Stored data
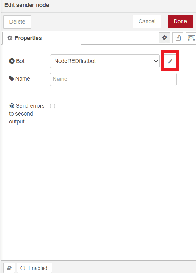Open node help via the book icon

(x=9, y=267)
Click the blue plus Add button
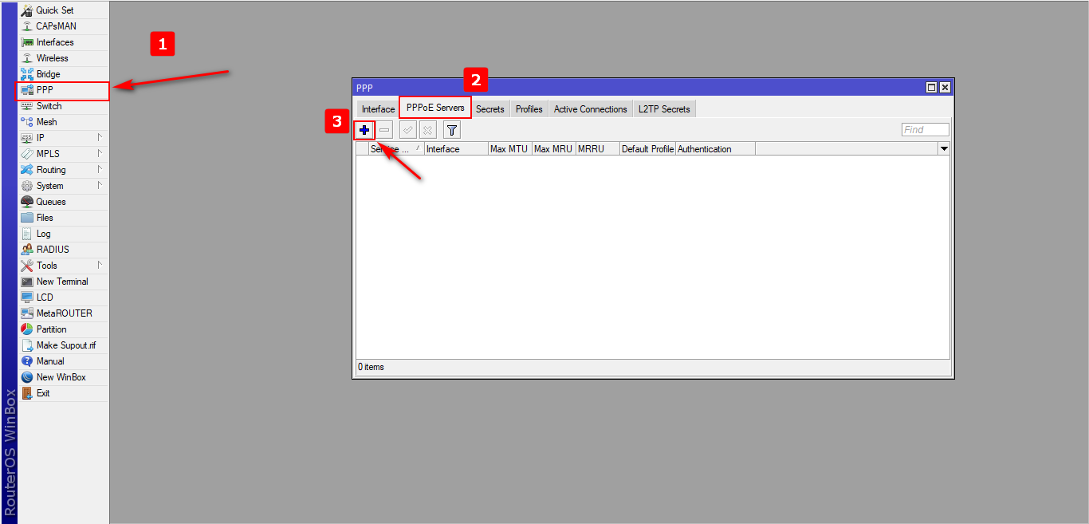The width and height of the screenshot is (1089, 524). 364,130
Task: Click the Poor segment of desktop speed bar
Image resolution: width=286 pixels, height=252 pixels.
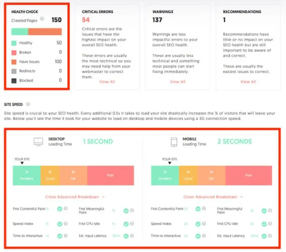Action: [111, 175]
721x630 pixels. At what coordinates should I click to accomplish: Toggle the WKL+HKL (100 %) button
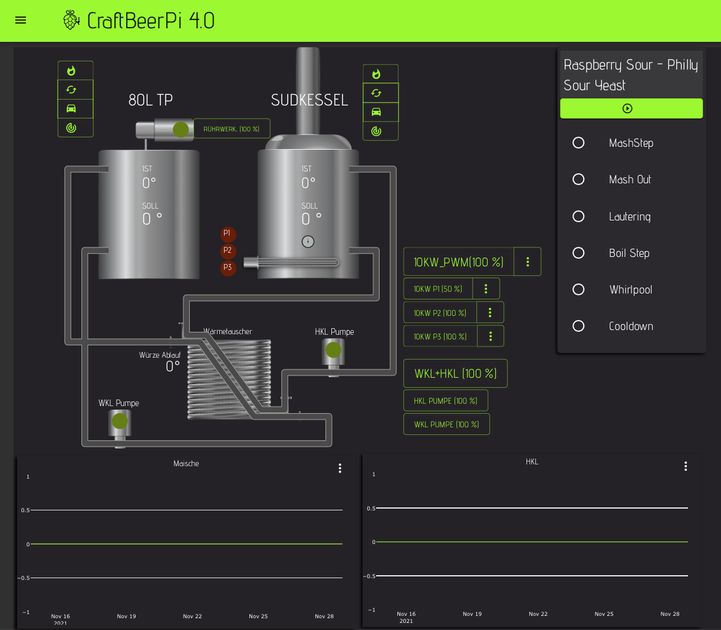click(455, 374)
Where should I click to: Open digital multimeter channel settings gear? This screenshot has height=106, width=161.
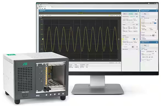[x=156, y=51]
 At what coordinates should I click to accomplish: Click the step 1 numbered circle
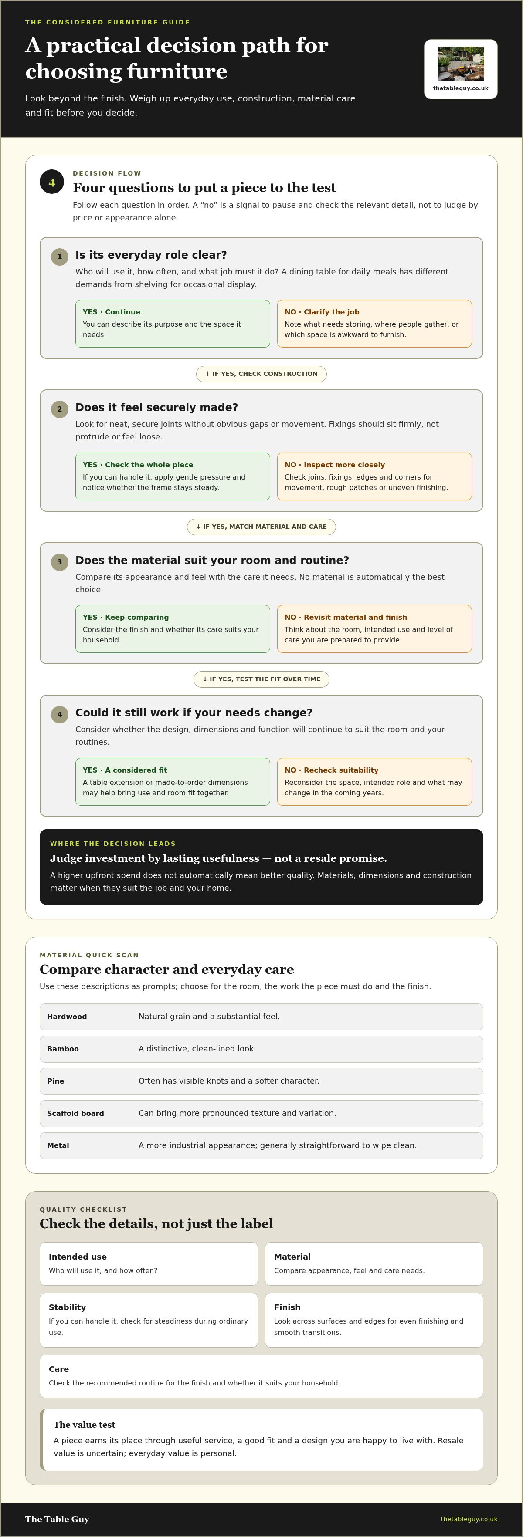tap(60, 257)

TASK BRIEF.
Only one thing is required: an exact printout of the lines from the line containing "Image resolution: width=286" through the last line of the records, pictures excluded.

ANSWER BELOW.
Image resolution: width=286 pixels, height=252 pixels.
Action: [111, 175]
721x630 pixels. At what coordinates should I click to accomplish: Toggle the WKL+HKL (100 %) button
click(455, 374)
Where should I click to: Open digital multimeter channel settings gear? This screenshot has height=106, width=161.
[x=156, y=51]
 At what coordinates should I click to accomplish: Click the step 1 numbered circle
tap(60, 257)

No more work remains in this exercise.